ネットワーク機能仮想化によるネットワークの再構築:Computer Weekly製品導入ガイド
ネットワーク機能仮想化の目的は、ハードウェアへの依存度を低減してネットワークの複雑性を解消することにある。
ネットワークは変化している。もっと具体的にいうと、われわれがネットワークを管理する方法が変化している。ネットワークは仮想化されたソフトウェア定義型コントロールにシフトしつつある。これはかつて、プロプライエタリな専用ハードウェアの領域だった。このトレンドは、ネットワーク機能仮想化(NFV:Network Functions Virtualisation)という分類の下に集約され、宣伝されている。2012年10月のSDN & OpenFlow World Congress展示会は初めてこの動きを前提とした。

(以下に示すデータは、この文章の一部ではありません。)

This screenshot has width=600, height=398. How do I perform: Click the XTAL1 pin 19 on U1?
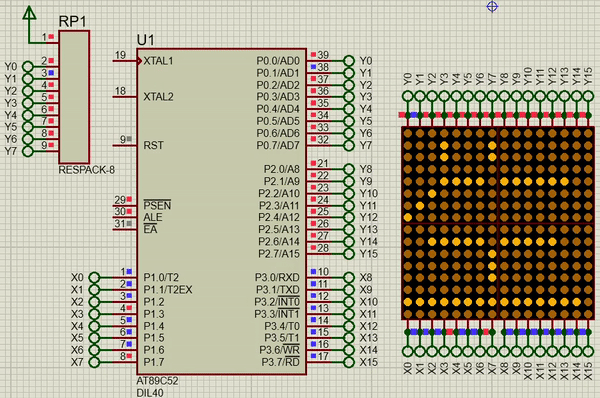(x=126, y=60)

NFVの概念は、ネットワークサービスの構築と運営に必要とされるプロプライエタリなハードウェアの量を減らすため、ネットワークサービス事業者のグループが提唱した。これまでルータ、ファイアウォール、ロードバランサ、アプリケーション配信コントローラーといった中核的な「常習犯」的ネットワーク要素によって実行され、管理されてきたネットワーク機能は、仮想マシン(VM)で管理される。そうしたアプライアンスで提供されていたネットワークサービスは、必要に応じて理論的に連結できる自己完結型の仮想化機能として提供される。
NFVは現在、欧州電気通信標準化機構(ETSI)のNFV業界規格部会が策定を進めている。ではNFVは初期の開発段階を越えてどのように進化していくのか。IT業務がNFVの恩恵を受けるためにはSoftware-Defined Network(SDN)を導入しておく必要があるのか。NFVの提供ではクラウドサービス事業者が重要な役割を果たすのか。企業のIT部門が目の前の新たなチャンスを生かすためにはどのような態勢が必要なのか。
ルータはまだ捨てられず
現実には、特にパフォーマンスを最重視する大規模ネットワークの場合、プロプライエタリなルータやサーバはまだ捨てない方がよさそうだ。CMIMIのトム・ノール社長によると、経費削減に向けた道はよくいってもまだ曖昧だが、新たなサービス収入の可能性があるとの見方もできる。
「NFVではネットワークアプライアンスとサービスの仮想化を実現することができる。それを動的にプロビジョニングして、より大規模なオーケストレーションのコンテキストに統合できる。ファイアウォールや負荷分散のようなネットワークサービスは基本的に、それがサポートするアプリケーションと同じように柔軟にプロビジョニングされる」。ただしこれは純粋に理論的な可能性だ。現実への応用ではどうなのか。